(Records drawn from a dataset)

========================================================================

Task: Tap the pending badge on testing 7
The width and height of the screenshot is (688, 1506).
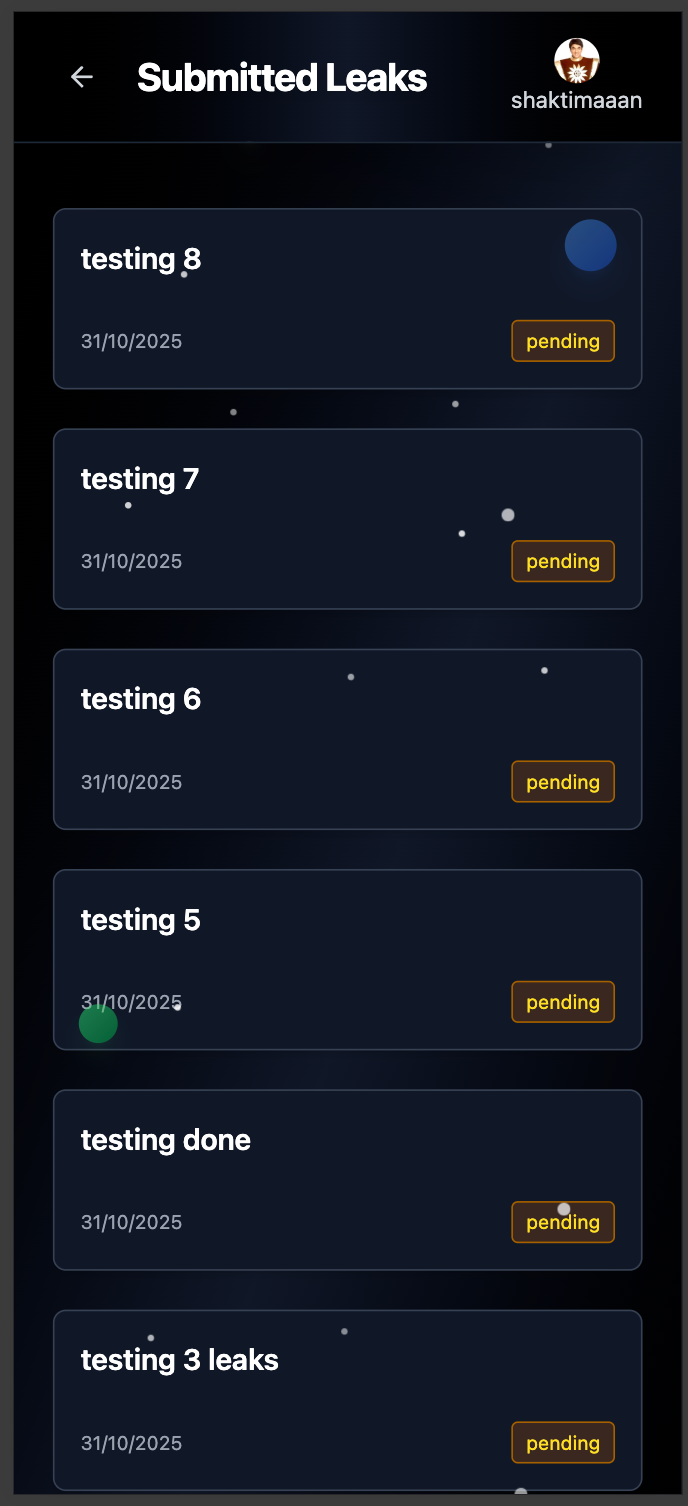Action: tap(562, 561)
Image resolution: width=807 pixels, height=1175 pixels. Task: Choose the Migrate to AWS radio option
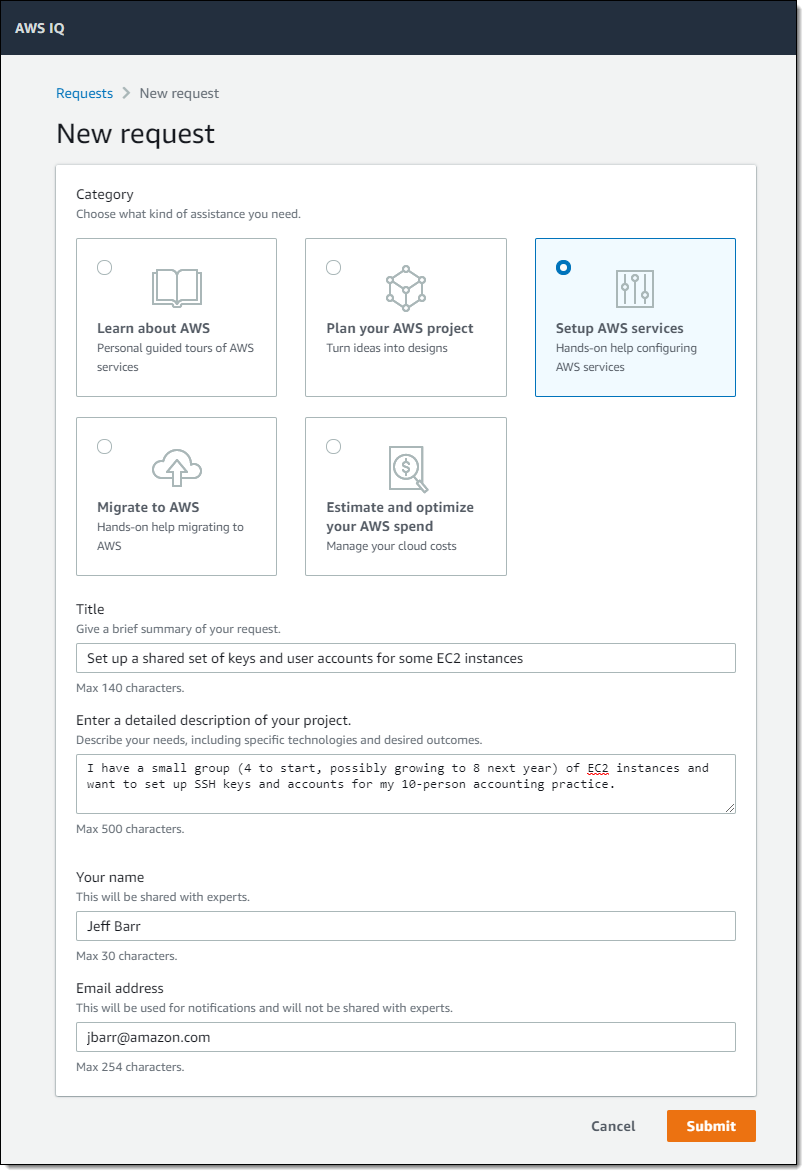(x=104, y=446)
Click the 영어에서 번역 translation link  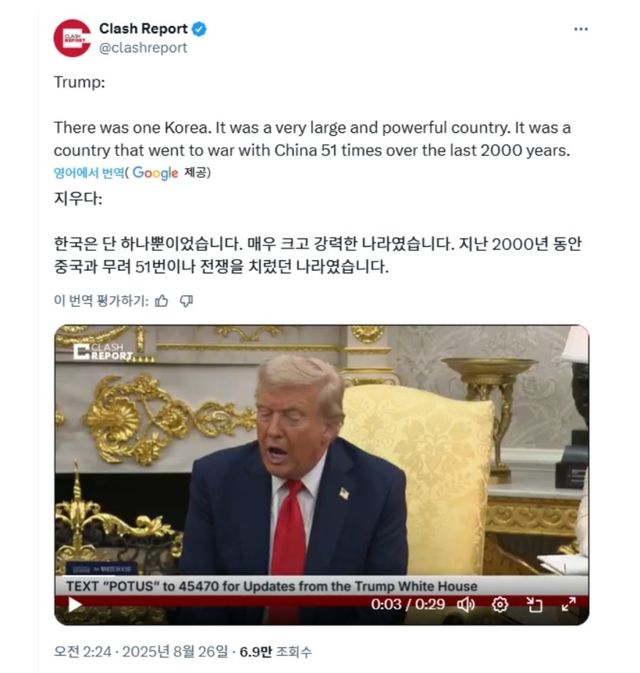click(x=89, y=173)
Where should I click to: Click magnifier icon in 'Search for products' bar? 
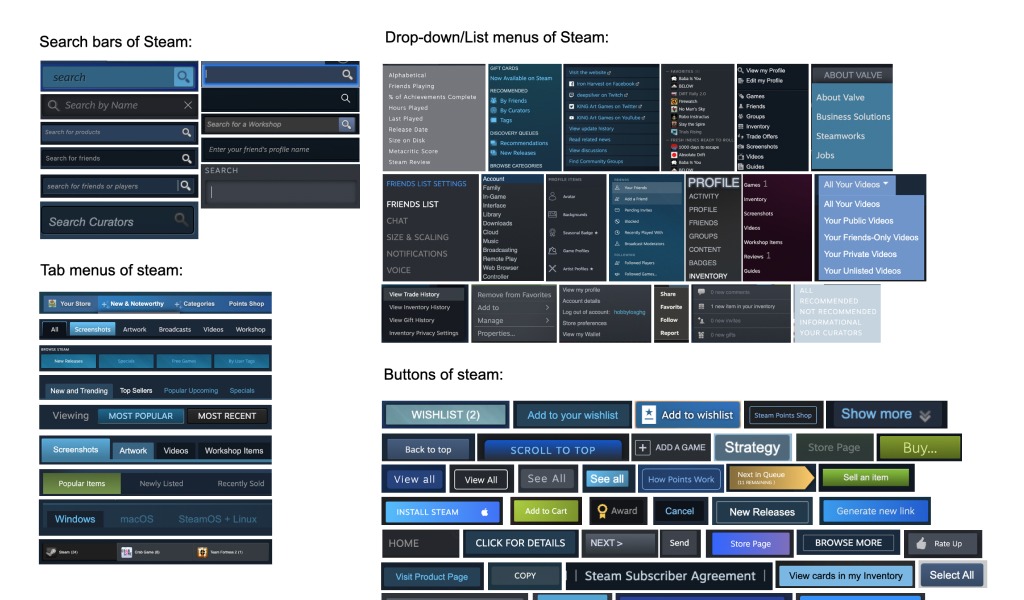point(186,132)
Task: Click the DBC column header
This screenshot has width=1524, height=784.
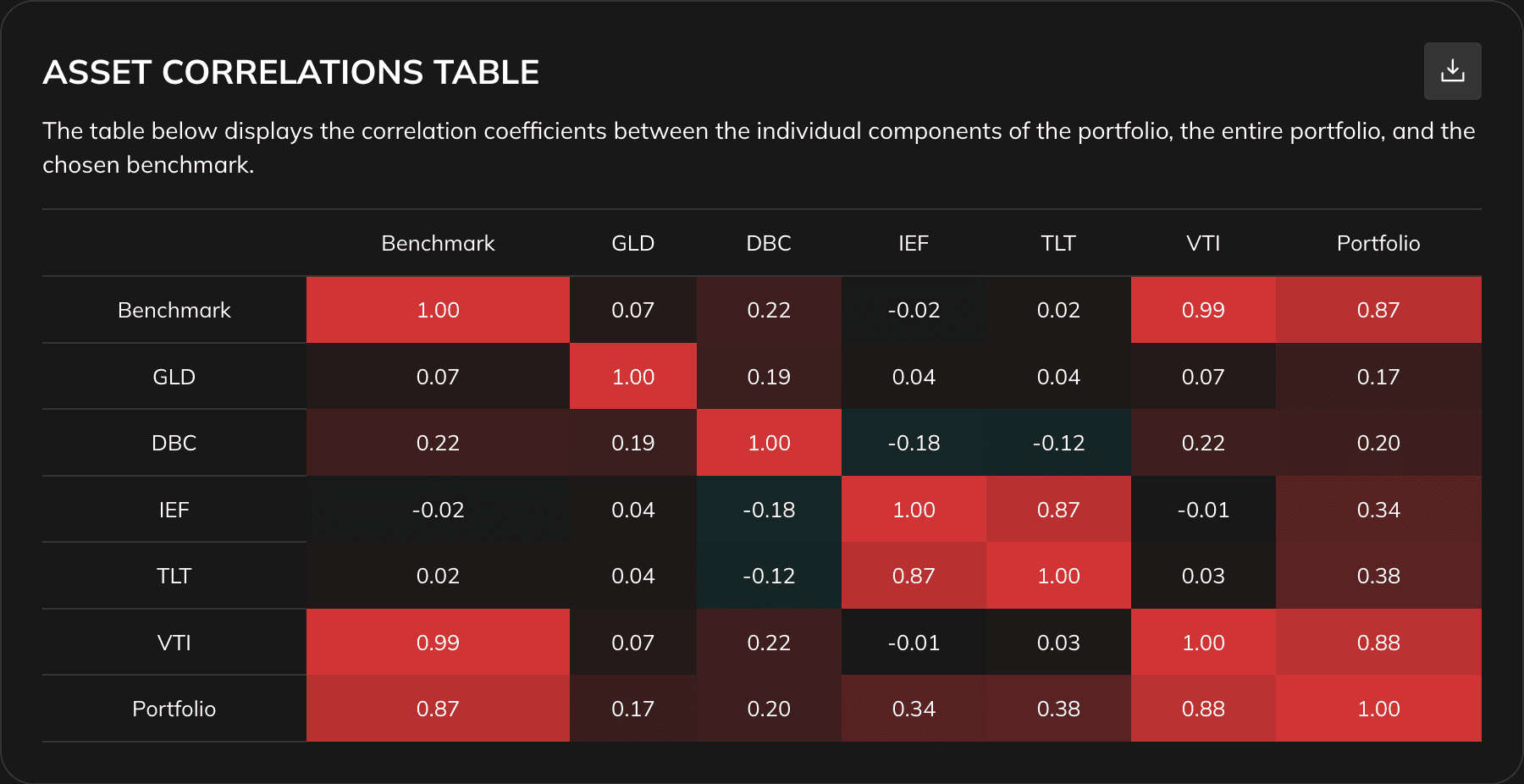Action: (x=769, y=243)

========================================================================

EXERCISE DESCRIPTION – All lines from the one containing "Task: Click the DBC column header" to the end of the entries should appear in the output exactly as written, with no pictures.

ANSWER BELOW –
Task: Click the DBC column header
This screenshot has width=1524, height=784.
Action: (x=769, y=243)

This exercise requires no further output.